Quite possibly one of the most enchanting destinations in the entire Southeastern United States, Ocala, beloved by residents and tourists alike, is a city in Florida surrounded by natural attraction and farmland.
The history of this city, as well as the contemporary stature, provides an intricate tale behind the making of a great American destination.
It’s this story that makes Ocala perhaps the most enchanting city in all of Florida…
How Did Ocala Come to Be?
Ocala is famous for its charming surroundings, making it no coincidence that the region has been inhabited since prehistoric times.
However, it is interesting to note that two periods in our knowledge stand out in particular…
First, there were the Timucua, whose local chiefdom of Ocale provided the name for the city of Ocala. In total, their territories stretched from the Altamaha River in the state of Georgia to Lake Georgia in the center of the state of Florida as well as from the Atlantic Ocean to the Aucilla River that stops short of the Gulf of Mexico; though it is important to note that the Timucua were never united as single political unit.
Unfortunately, the Timucua suffered horrendous losses from European infectious diseases starting in the 16th century; so much so that a population estimated to have been in the low hundreds of thousands fell to the low thousands before being exterminated by a combination of English colonists and their Native American allies at the start of the 19th century.

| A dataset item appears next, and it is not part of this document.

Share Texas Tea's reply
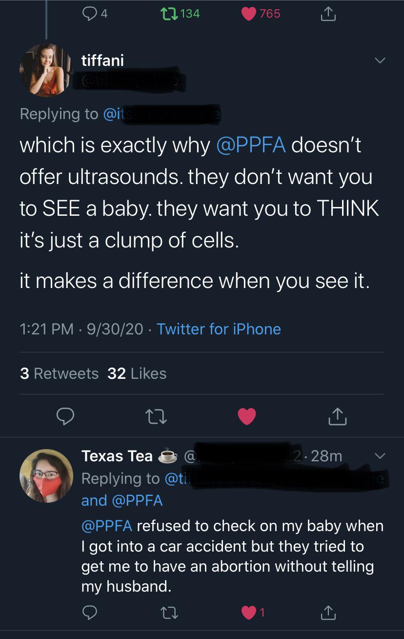 pyautogui.click(x=328, y=613)
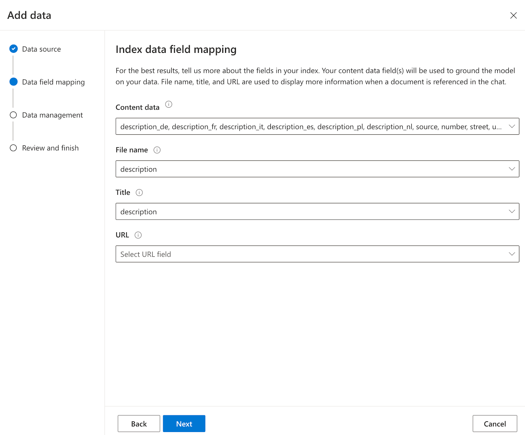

The chiefdom of Ocale was no exception to this outcome, having been abandoned when it came under attack by a Spanish explorer in 1539.
Second, there were the Seminole, who came into existence as a blend between Native American refugees from northern conflicts, Native American survivors from Floridian conflicts, escaped African-American slaves, and even some white Americans. In contrast to their predecessors, the Seminole managed to maintain good relations with first the British and then the Spanish, though tensions started to rise when the United States acquired Florida in 1819 as American colonists started to settle throughout the region.
Eventually, these tensions resulted in the Seminole Wars, which became the most expensive Indian Wars in American history but ended with the forced resettlement of the Seminole in what is now the state of Oklahoma.
The city of Ocala sprung up around Fort King, which had an important role in the second Seminole War as a buffer between the Seminole and the American colonists. Given the region’s name as the Kingdom of the Sun, it should come as no surprise to learn that it was a center of citrus production with slave plantations, which had become even more important when it was connected to the railroads in 1881. However, while the railroads cemented the importance of produce to the city of Ocala, they also encouraged the development of other industries, which have combined to contribute much to its current appeal.